**Requirement**
Check every line of the entries below for the word "logo", and copy the ones that have it.

**The records**
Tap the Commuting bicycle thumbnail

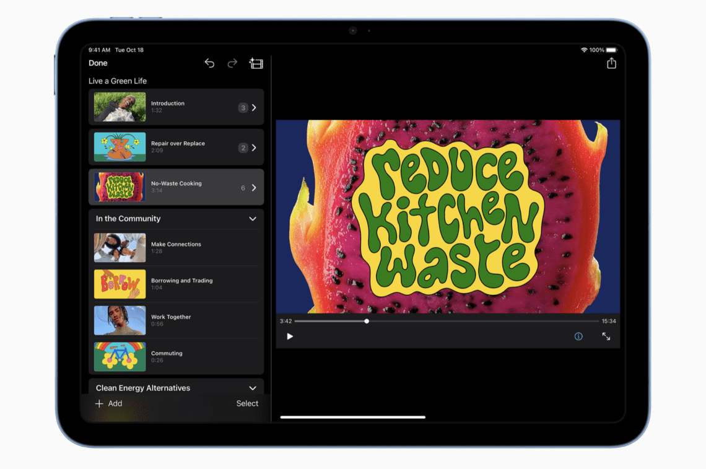pos(120,357)
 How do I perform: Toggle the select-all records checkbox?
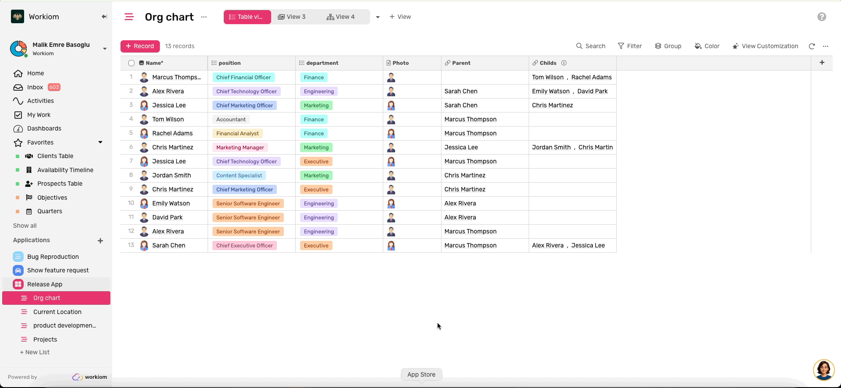[x=131, y=63]
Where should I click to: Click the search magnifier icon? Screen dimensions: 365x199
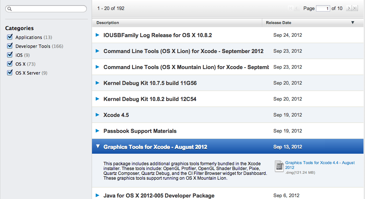(x=10, y=9)
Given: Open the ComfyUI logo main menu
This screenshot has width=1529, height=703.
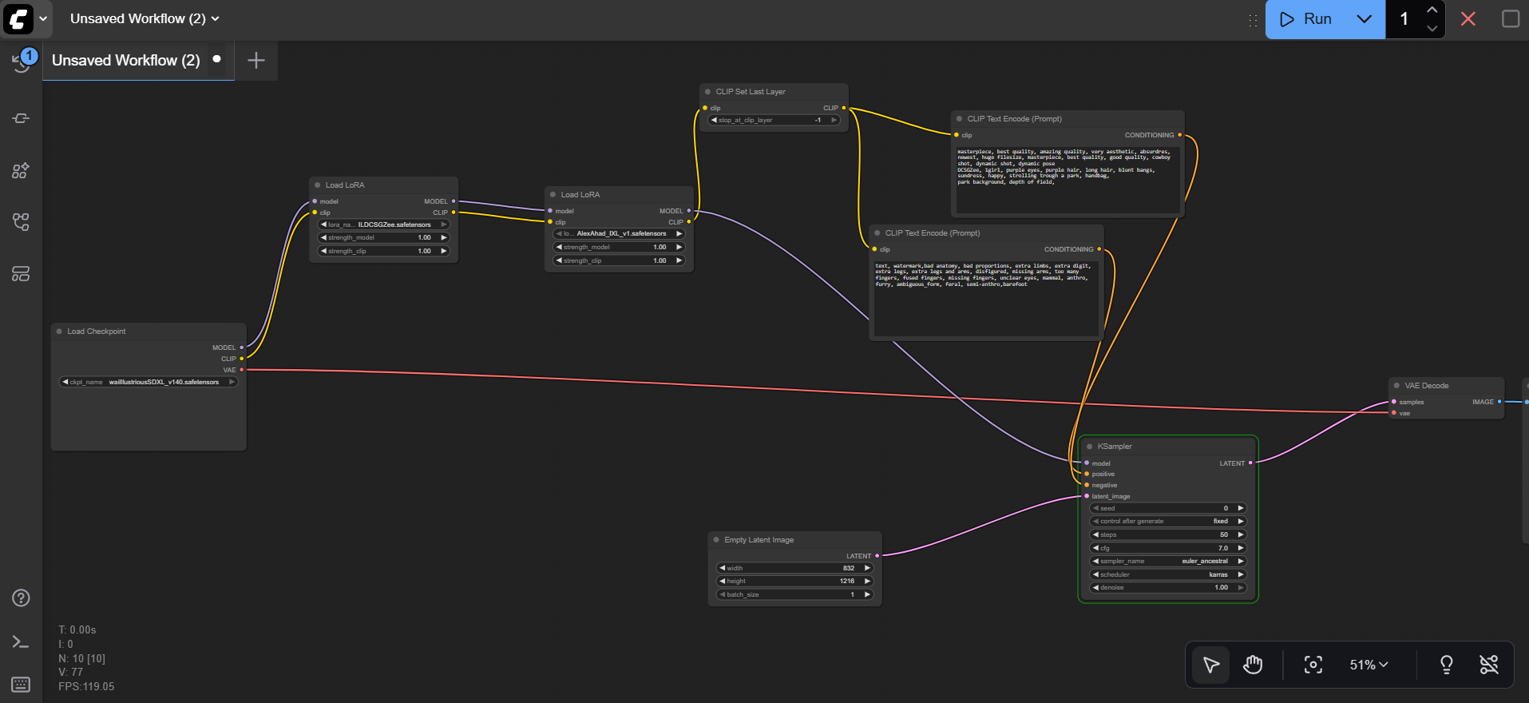Looking at the screenshot, I should tap(19, 19).
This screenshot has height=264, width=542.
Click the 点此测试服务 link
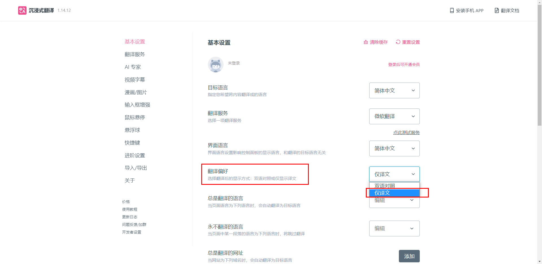click(406, 133)
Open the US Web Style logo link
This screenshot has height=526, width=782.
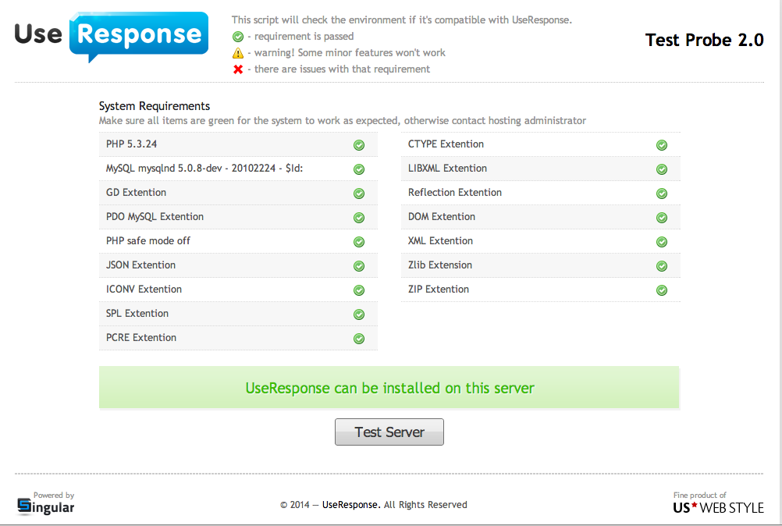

**Solved problem**
Given: Open the ComfyUI logo main menu
Open the US Web Style logo link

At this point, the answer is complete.